Can Virginia Attorney General Ken Cuccinelli pull off an upset in the Virginia gubernatorial race, or will former Democratic National Committee chairman Terry McAuliffe finally become a governor?
How big of a landslide will Gov. Chris Christie win in New Jersey?
Will Alabama send a traditional conservative to fill an open U.S. House seat? Or do they send a perennial candidate famous for saying things like gays are “not welcome” in Alabama?
All three of these elections — occurring Tuesday — have national implications. Here’s The Daily Caller’s guide to these contests:
VIRGINIA: “If you are a betting person, bet on McAuliffe,” former White House adviser Karl Rove said on Fox News Sunday about the Democratic nominee in the Virginia gubernatorial contest.
But citing tightening poll numbers in recent days, Rove argued that you can’t discount Cuccinelli, the Republican, just yet. He cited the Real Clear Politics polling average for the race showing McAuliffe at 45.3 percent and Cuccinelli at 40.3 percent.
“My sense is that Virginia race is not five points, it’s going to be closer than that,” Rove said. “Fifteen percent of the voters in Virginia are either undecided or say they’re committed to the libertarian candidate, but half of those libertarian votes are going to go to someplace else.”
Throughout the campaign, Cuccinelli has been repeatedly smeared on the air by Democrats and liberal groups as someone who would be harmful to women, citing things like his pro-life views.
He’s also been unlucky: the gifts scandal involving the current Republican governor, Bob McDonnell, and the federal government shutdown has muddied Cuccinelli’s message. It has also taken attention off numerous negative stories about McAuliffe’s business and investment history. (The Democrat, it was revealed, even once invested in an insurance scam that preyed on the terminally ill).

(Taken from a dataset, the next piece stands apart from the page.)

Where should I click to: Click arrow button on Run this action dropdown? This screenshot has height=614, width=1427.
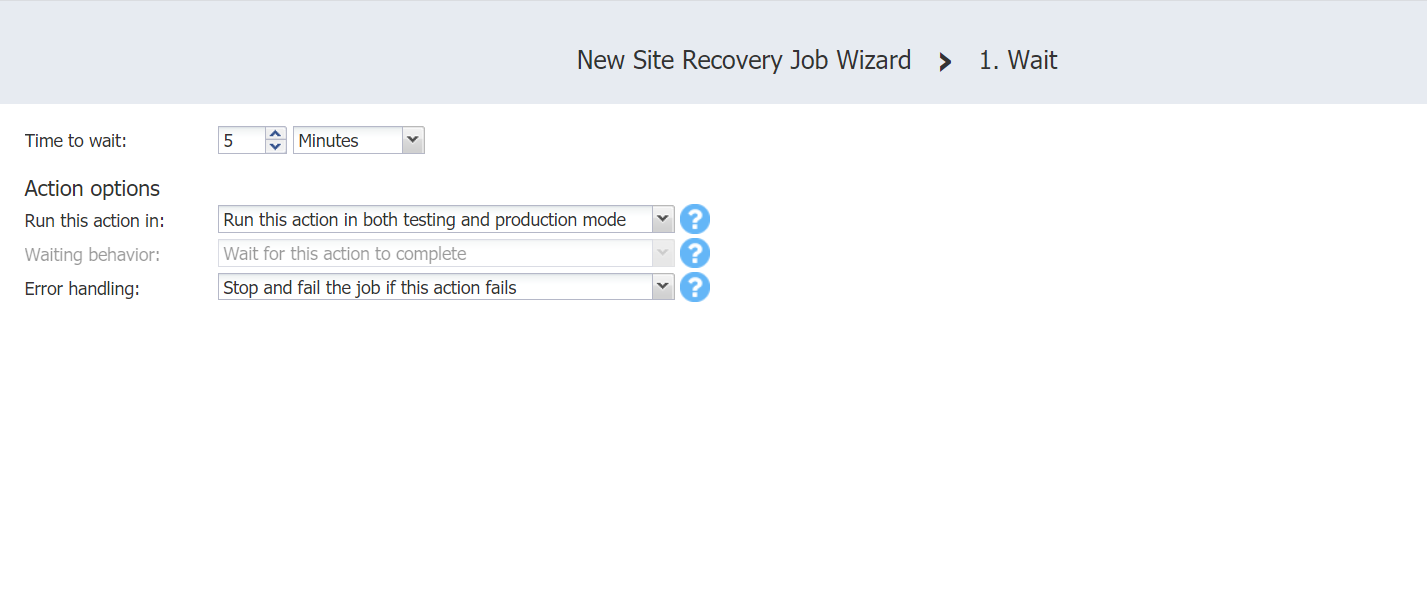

But Cuccinelli has finally seemed to catch a break with the disastrous roll out of Obamacare over the last several weeks. Capitalizing on this, the Republican has essentially argued that the election is a referendum of the unpopular law.

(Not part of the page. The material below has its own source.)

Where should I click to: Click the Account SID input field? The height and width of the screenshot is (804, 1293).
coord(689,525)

Meanwhile, President Obama himself campaigned in Virginia over the weekend on behalf of McAuliffe, who has raised $34 million to Cuccinelli’s $20 million, according to reports.

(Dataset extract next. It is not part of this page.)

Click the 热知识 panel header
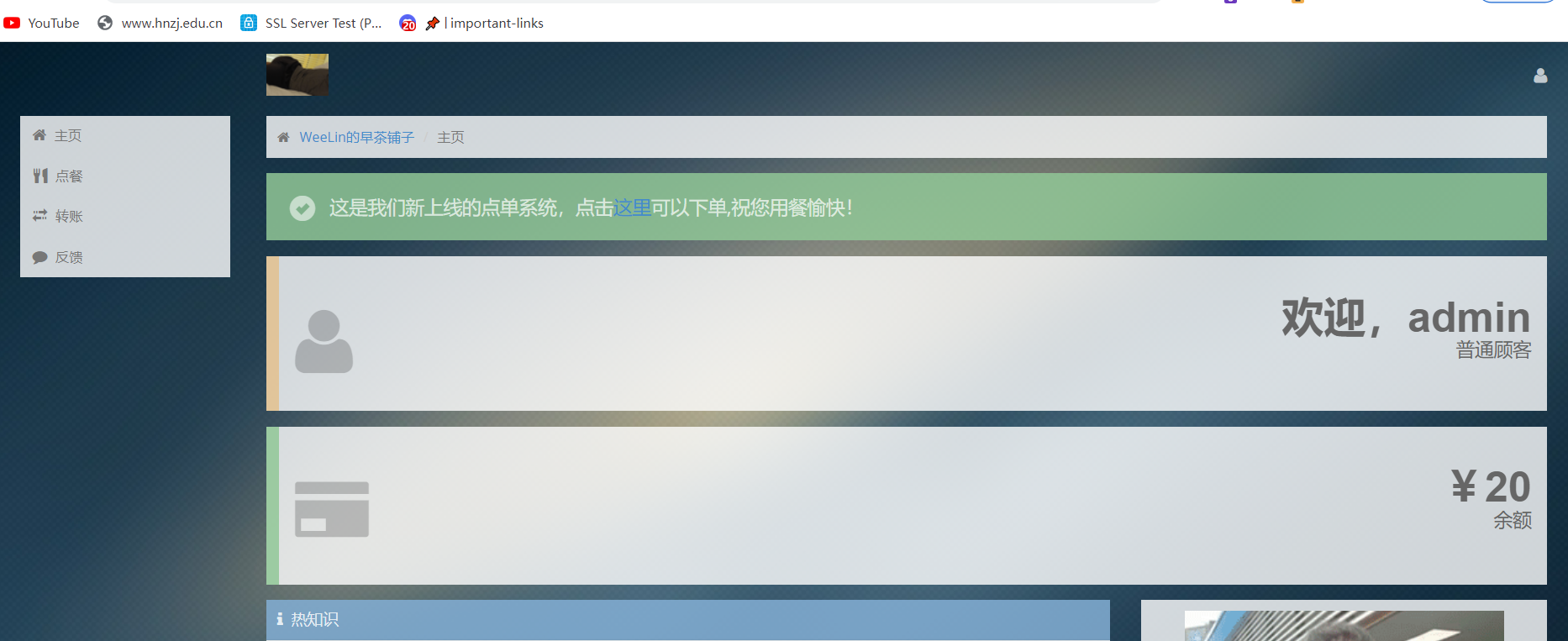 [x=687, y=619]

“This election’s going to say a lot about Virginia’s future, and the country’s future,” Obama said at a Sunday rally.
NEW JERSEY: The big question in the New Jersey gubernatorial contest is not whether Christie beats Democratic opponent Barbara Buono: it’s how bad he beats her.
The Real Clear Politics polling average shows Christie ahead of Buono by nearly 25 points – 59 percent to 34.7 percent. That’s no small feat in a liberal state that just weeks ago elected Democrat Cory Booker to the U.S. Senate.
Ahead of Tuesday’s election, Christie allies are pointing out that no Republican candidate in the Garden State has earned more than 50 percent of the vote in 28 years. Not only did President Obama win New Jersey by 17 points in 2012, but Democrats outnumber Republicans by 700,000.
Speaking on Fox News Sunday, former Republican Sen. Scott Brown said that Christie’s unlikely advantage in the race is likely because the Republican has “approached things in a bipartisan problem solving manner.”
“I personally like the Christie approach,” Brown said. “I think we need to be problem solvers.”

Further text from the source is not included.